Extract each line of the records below verbatim, leaving out the pictures.

• **Extracted records**:
========================

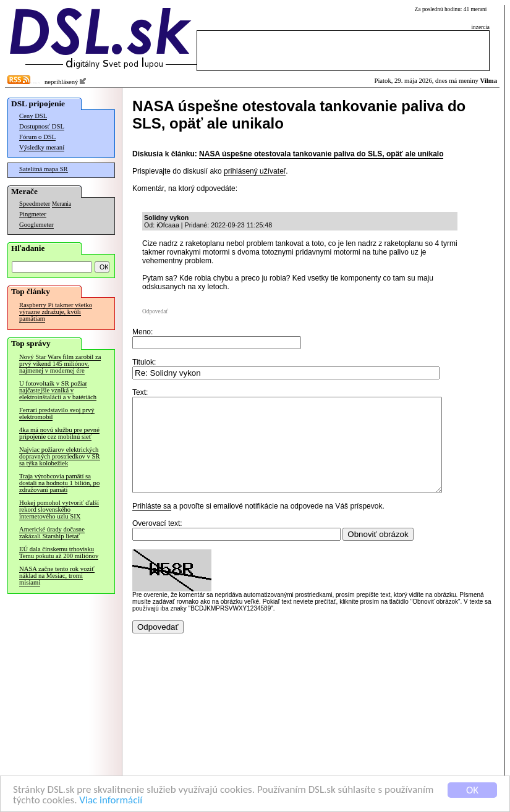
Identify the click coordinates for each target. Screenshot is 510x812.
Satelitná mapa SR (43, 169)
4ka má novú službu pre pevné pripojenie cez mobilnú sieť (59, 433)
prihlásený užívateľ (255, 171)
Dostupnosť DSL (41, 126)
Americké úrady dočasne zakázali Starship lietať (52, 533)
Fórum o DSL (37, 137)
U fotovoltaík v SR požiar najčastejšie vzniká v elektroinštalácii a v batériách (57, 390)
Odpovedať (155, 311)
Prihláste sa (151, 525)
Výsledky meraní (41, 147)
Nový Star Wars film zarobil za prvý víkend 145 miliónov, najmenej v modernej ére (60, 363)
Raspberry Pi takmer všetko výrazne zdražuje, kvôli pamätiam (56, 311)
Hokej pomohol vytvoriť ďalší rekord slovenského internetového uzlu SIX (59, 509)
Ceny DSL (33, 116)
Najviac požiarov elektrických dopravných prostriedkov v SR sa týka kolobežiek (59, 456)
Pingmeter (33, 214)
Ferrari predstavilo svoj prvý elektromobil (57, 413)
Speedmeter (35, 203)
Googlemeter (36, 224)
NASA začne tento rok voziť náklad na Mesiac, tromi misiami (57, 575)
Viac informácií (111, 800)
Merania (61, 204)
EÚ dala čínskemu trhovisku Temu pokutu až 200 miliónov (59, 552)
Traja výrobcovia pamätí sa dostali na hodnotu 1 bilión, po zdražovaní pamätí (59, 483)
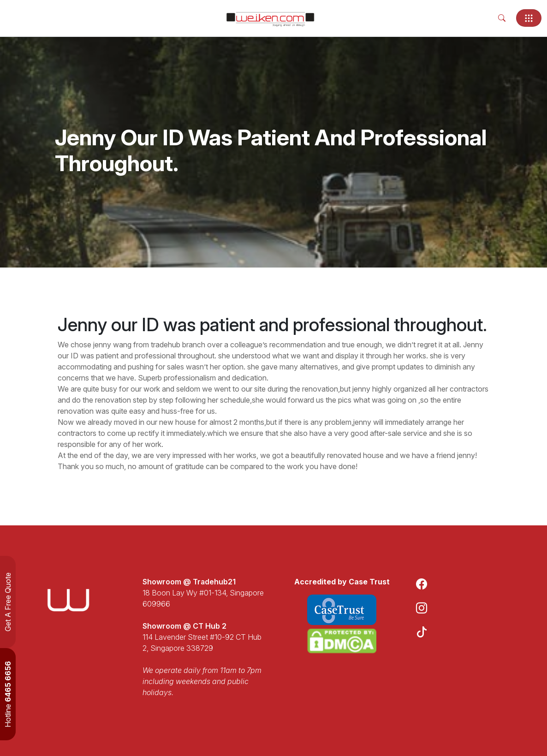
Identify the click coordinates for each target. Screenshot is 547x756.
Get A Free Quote (8, 602)
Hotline (8, 694)
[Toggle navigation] (529, 18)
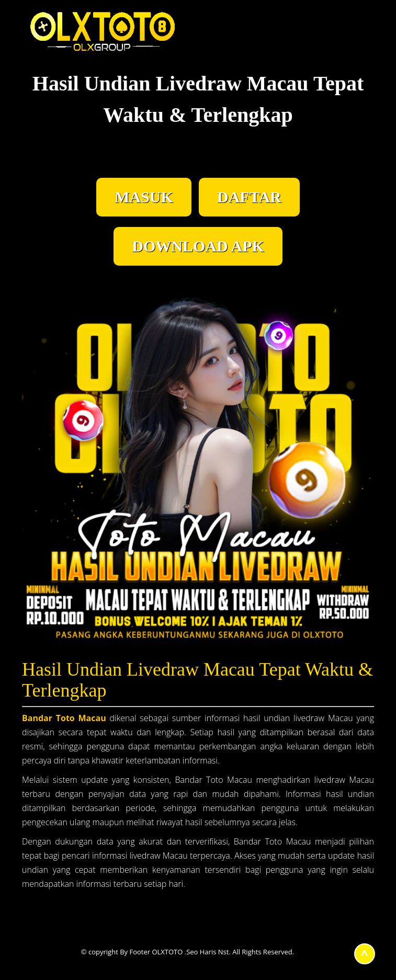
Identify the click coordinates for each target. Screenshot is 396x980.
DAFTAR (249, 197)
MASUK (144, 197)
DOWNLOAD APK (198, 246)
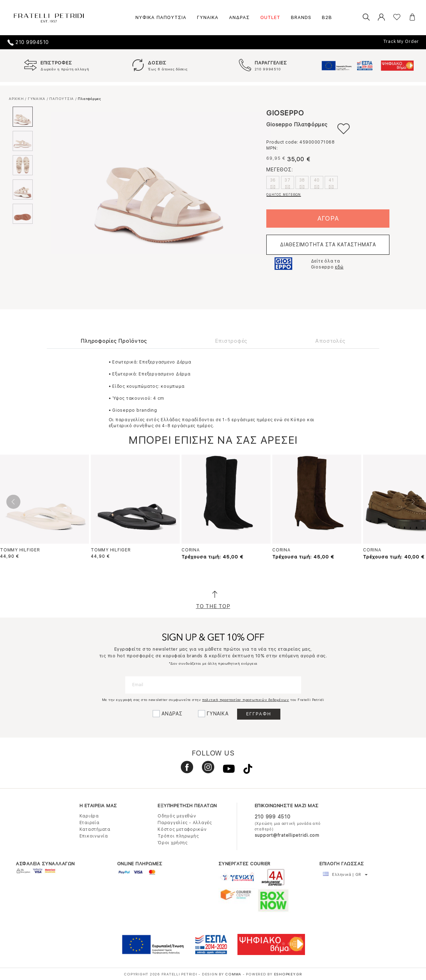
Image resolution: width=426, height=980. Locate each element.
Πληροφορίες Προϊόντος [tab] (114, 341)
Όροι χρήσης (172, 843)
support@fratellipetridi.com (287, 835)
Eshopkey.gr (288, 974)
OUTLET (270, 18)
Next (412, 501)
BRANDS (301, 18)
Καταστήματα (95, 829)
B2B (327, 18)
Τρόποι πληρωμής (178, 836)
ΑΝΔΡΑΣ (239, 18)
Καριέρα (89, 816)
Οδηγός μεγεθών (177, 816)
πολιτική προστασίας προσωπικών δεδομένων (246, 699)
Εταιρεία (89, 822)
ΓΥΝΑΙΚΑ (208, 18)
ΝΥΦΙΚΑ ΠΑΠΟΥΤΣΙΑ (161, 18)
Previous (13, 501)
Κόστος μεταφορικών (182, 829)
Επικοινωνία (94, 836)
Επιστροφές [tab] (231, 341)
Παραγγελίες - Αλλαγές (185, 822)
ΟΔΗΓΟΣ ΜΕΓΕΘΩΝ (283, 194)
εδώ (339, 267)
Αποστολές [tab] (330, 341)
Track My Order (401, 41)
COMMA (234, 974)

========================

• **Response to the exercise**:
Identify the click coordinates for each target. Screenshot is 510x812.
Satelitná mapa SR (43, 169)
4ka má novú službu pre pevné pripojenie cez mobilnú sieť (59, 433)
prihlásený užívateľ (255, 171)
Dostupnosť DSL (41, 126)
Americké úrady dočasne zakázali Starship lietať (52, 533)
Fórum o DSL (37, 137)
U fotovoltaík v SR požiar najčastejšie vzniká v elektroinštalácii a v batériách (57, 390)
Odpovedať (155, 311)
Prihláste sa (151, 525)
Výsledky meraní (41, 147)
Nový Star Wars film zarobil za prvý víkend 145 miliónov, najmenej v modernej ére (60, 363)
Raspberry Pi takmer všetko výrazne zdražuje, kvôli pamätiam (56, 311)
Hokej pomohol vytvoriť ďalší rekord slovenského internetového uzlu SIX (59, 509)
Ceny DSL (33, 116)
Najviac požiarov elektrických dopravných prostriedkov v SR sa týka kolobežiek (59, 456)
Pingmeter (33, 214)
Ferrari predstavilo svoj prvý elektromobil (57, 413)
Speedmeter (35, 203)
Googlemeter (36, 224)
NASA začne tento rok voziť náklad na Mesiac, tromi misiami (57, 575)
Viac informácií (111, 800)
Merania (61, 204)
EÚ dala čínskemu trhovisku Temu pokutu až 200 miliónov (59, 552)
Traja výrobcovia pamätí sa dostali na hodnotu 1 bilión, po zdražovaní pamätí (59, 483)
Identify the click coordinates for each target. Screenshot is 547x756.
Get A Free Quote (8, 602)
Hotline (8, 694)
[Toggle navigation] (529, 18)
Identify the click coordinates for each target. Screenshot is 396x980.
DAFTAR (249, 197)
MASUK (144, 197)
DOWNLOAD APK (198, 246)
Image resolution: width=426, height=980. Locate each element.
Πληροφορίες Προϊόντος [tab] (114, 341)
Όροι χρήσης (172, 843)
support@fratellipetridi.com (287, 835)
Eshopkey.gr (288, 974)
OUTLET (270, 18)
Next (412, 501)
BRANDS (301, 18)
Καταστήματα (95, 829)
B2B (327, 18)
Τρόποι πληρωμής (178, 836)
ΑΝΔΡΑΣ (239, 18)
Καριέρα (89, 816)
Οδηγός μεγεθών (177, 816)
πολιτική προστασίας προσωπικών δεδομένων (246, 699)
Εταιρεία (89, 822)
ΓΥΝΑΙΚΑ (208, 18)
ΝΥΦΙΚΑ ΠΑΠΟΥΤΣΙΑ (161, 18)
Previous (13, 501)
Κόστος μεταφορικών (182, 829)
Επικοινωνία (94, 836)
Επιστροφές [tab] (231, 341)
Παραγγελίες - Αλλαγές (185, 822)
ΟΔΗΓΟΣ ΜΕΓΕΘΩΝ (283, 194)
εδώ (339, 267)
Αποστολές [tab] (330, 341)
Track My Order (401, 41)
COMMA (234, 974)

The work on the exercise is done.